Europe's genuine interests. Having exhausted, for the time being, my analysis of the external plank of the dossier, what about the internal one? I know it's not fashionable, but I'm concerned about European agriculture too, so much so that I think that for basic products, European should be self-sufficient. When and why did the industrial production of sugar develop in Europe using sugar beet (beta vulgaris, variety rapa, form saccharifera)? I got those terms from an encyclopaedia. The presence of sugar in this beet was discovered in 1605 by Olivier de Serres. In 1747, the Prussian chemist Marggraf managed to isolate this sugar, and the first sugar plant was set up in Sicily in 1797. But the wide-scale growth and industrial production of sugar didn't really take off until 1806, in France, to offset some of the consequences of the “continental system” decreed by Napoleon to answer the British “naval block”. In practice, these two actions combined prevented any cane sugar from arriving on the European continent, amongst other products. Sugar beet guaranteed Europe the autonomy of its sugar supply. Nobody would think of waging Napoleonic wars these days by other means, but even so, it's a strange coincidence; it was a technological breakthrough that allowed the continent to avoid the risk of poverty. A bit of food for thought in the debate on Europe's food autonomy thanks to the CAP.
The European Commission, incidentally, put forward its proposed reform as the means of safeguarding and guaranteeing permanent European sugar production, which implies that sugar beet should be grown in places where it is reasonably economically viable. This does not mean producing it at world prices, which are artificial, or at Brazilian costs, but radically reducing current guaranteed prices. The Commission put the reduction required at 39% for sugar (in four years) and 42.6% for sugar beet (in two years). The results would be a considerable reduction in European production, the disappearance of sugar beet crops from certain regions of the Union, the end of subsidised exports, the increase in imports. The EU would partially compensate the losses of the sugar beet grower obliged to make do with less money or to move into different areas, as would the closure of sugar factories which could no longer pay their way.

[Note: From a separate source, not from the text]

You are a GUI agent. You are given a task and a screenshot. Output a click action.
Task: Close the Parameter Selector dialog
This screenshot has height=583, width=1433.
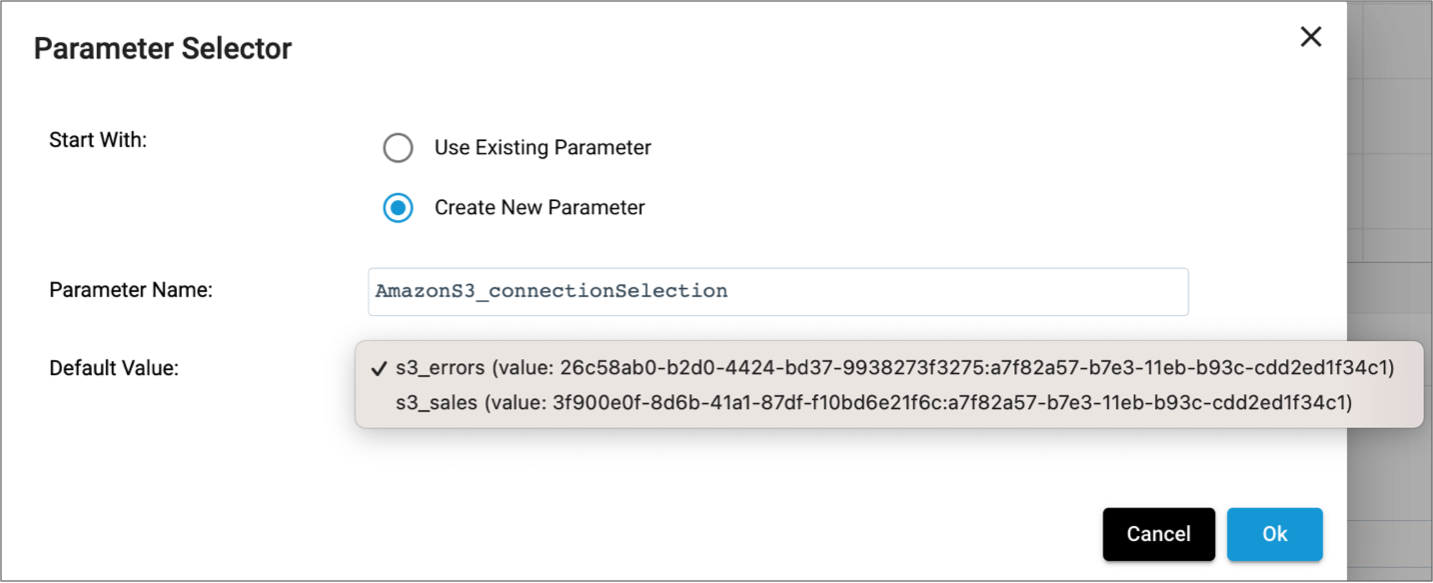[x=1310, y=36]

Public hearing. As predicted, the European farmers and the authorities of the ACP countries have protested, roundly criticising the Commission's plan, particularly the level and speed of the drop in guaranteed prices. Several EU governments have announced that there will be battle royal within the Council (but the French minister- whilst calling for changes- said that the general plan is acceptable). Within the European Parliament, everyone reacted depending on the interests of their own countries, the concept of safeguarding European agriculture as a whole being unheard of. According to an MEP from the UK, it is “indefensible” to subsidise sugar production at the expense of the developing countries; a Spanish member criticised the Commission for wanting to concentrate sugar production on prosperous areas leading to its abandonment in less-favoured ones; an Italian MEP voiced concerns for employment in certain parts of Italy; in the view of a German Green, the project helps sugar multinationals and sounds the death knell for the sugar beet sector in Europe; a Belgian Socialist said that consumers would lose out too, because the price for a kilo of sugar in the shops would not fall. But the Committee on Agriculture of the EP was more circumspect, avoiding taking position before the public hearing to be held this Wednesday 13 July.
Whiff of oil. On this occasion, it might be as well to look at the reactions of the professional organisations, which logically expressed their concern and which also look at other elements such as stocks, fluctuation in production (a deficit was spoken of for the marketing year underway) and the prospects for the production of bio-ethanol from sugar cane, where Brazil has virtually unlimited possibilities and is going into this in depth: production of 16 billion litres a year and annual investments of nearly one billion dollars a year by 2010! It would be fantastic for Europe to diversify its supply and break free of excessive dependency on oil and the oil companies, the oil kings of the Middle East or the American magnates, determining the price of crude with their speculations.